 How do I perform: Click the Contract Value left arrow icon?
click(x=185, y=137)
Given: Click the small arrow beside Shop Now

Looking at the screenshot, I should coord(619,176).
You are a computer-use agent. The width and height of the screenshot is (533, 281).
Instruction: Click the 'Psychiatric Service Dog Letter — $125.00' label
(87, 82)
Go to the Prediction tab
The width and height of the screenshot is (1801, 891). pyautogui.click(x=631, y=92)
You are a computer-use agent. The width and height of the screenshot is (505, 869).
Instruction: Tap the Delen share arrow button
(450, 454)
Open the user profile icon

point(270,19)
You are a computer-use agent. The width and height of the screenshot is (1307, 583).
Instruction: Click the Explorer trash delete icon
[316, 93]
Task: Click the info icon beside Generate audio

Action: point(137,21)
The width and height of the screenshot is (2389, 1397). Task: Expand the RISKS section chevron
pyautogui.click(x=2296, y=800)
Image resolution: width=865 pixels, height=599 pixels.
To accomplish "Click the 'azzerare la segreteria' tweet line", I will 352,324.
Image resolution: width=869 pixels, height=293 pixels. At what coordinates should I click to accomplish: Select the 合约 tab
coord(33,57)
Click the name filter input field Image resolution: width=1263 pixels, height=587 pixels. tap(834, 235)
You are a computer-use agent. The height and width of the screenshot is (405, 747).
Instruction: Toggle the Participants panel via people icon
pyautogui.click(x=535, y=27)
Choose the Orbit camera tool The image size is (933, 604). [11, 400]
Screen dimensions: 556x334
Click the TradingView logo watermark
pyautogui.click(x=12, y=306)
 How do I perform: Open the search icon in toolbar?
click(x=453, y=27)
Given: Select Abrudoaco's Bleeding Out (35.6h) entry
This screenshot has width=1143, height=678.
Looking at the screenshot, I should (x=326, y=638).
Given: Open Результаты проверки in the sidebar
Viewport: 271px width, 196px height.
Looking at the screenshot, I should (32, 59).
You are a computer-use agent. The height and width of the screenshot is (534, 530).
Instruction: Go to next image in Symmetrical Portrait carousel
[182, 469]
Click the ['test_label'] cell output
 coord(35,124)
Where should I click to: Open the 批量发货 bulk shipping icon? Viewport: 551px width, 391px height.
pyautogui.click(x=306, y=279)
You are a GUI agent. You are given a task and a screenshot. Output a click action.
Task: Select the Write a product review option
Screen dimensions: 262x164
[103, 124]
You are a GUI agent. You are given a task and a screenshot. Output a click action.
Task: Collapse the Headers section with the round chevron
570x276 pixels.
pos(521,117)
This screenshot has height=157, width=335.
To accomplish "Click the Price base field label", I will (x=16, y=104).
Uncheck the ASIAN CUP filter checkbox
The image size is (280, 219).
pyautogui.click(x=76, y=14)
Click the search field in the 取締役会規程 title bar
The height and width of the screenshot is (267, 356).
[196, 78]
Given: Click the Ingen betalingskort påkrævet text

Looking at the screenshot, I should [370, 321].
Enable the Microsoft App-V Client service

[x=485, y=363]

======

Each record must be output word for word.

Exercise answer:
 How do I perform: Click the Contract Value left arrow icon?
click(x=185, y=137)
Given: Click the small arrow beside Shop Now

Looking at the screenshot, I should coord(619,176).
You are a computer-use agent. The width and height of the screenshot is (533, 281).
Instruction: Click the 'Psychiatric Service Dog Letter — $125.00' label
(87, 82)
Go to the Prediction tab
The width and height of the screenshot is (1801, 891). pyautogui.click(x=631, y=92)
You are a computer-use agent. The width and height of the screenshot is (505, 869).
Instruction: Tap the Delen share arrow button
(450, 454)
Open the user profile icon

point(270,19)
You are a computer-use agent. The width and height of the screenshot is (1307, 583).
Instruction: Click the Explorer trash delete icon
[316, 93]
Task: Click the info icon beside Generate audio

Action: point(137,21)
The width and height of the screenshot is (2389, 1397). Task: Expand the RISKS section chevron
pyautogui.click(x=2296, y=800)
Image resolution: width=865 pixels, height=599 pixels.
To accomplish "Click the 'azzerare la segreteria' tweet line", I will 352,324.
Image resolution: width=869 pixels, height=293 pixels. At what coordinates should I click to accomplish: Select the 合约 tab
coord(33,57)
Click the name filter input field Image resolution: width=1263 pixels, height=587 pixels. tap(834, 235)
You are a computer-use agent. The height and width of the screenshot is (405, 747).
Instruction: Toggle the Participants panel via people icon
pyautogui.click(x=535, y=27)
Choose the Orbit camera tool The image size is (933, 604). [11, 400]
Screen dimensions: 556x334
Click the TradingView logo watermark
pyautogui.click(x=12, y=306)
 How do I perform: Open the search icon in toolbar?
click(x=453, y=27)
Given: Select Abrudoaco's Bleeding Out (35.6h) entry
This screenshot has width=1143, height=678.
Looking at the screenshot, I should (x=326, y=638).
Given: Open Результаты проверки in the sidebar
Viewport: 271px width, 196px height.
Looking at the screenshot, I should (32, 59).
You are a computer-use agent. The height and width of the screenshot is (534, 530).
Instruction: Go to next image in Symmetrical Portrait carousel
[182, 469]
Click the ['test_label'] cell output
 coord(35,124)
Where should I click to: Open the 批量发货 bulk shipping icon? Viewport: 551px width, 391px height.
pyautogui.click(x=306, y=279)
You are a GUI agent. You are given a task and a screenshot. Output a click action.
Task: Select the Write a product review option
Screen dimensions: 262x164
[103, 124]
You are a GUI agent. You are given a task and a screenshot. Output a click action.
Task: Collapse the Headers section with the round chevron
570x276 pixels.
pos(521,117)
This screenshot has height=157, width=335.
To accomplish "Click the Price base field label", I will (x=16, y=104).
Uncheck the ASIAN CUP filter checkbox
The image size is (280, 219).
pyautogui.click(x=76, y=14)
Click the search field in the 取締役会規程 title bar
The height and width of the screenshot is (267, 356).
[196, 78]
Given: Click the Ingen betalingskort påkrævet text

Looking at the screenshot, I should [370, 321].
Enable the Microsoft App-V Client service

[x=485, y=363]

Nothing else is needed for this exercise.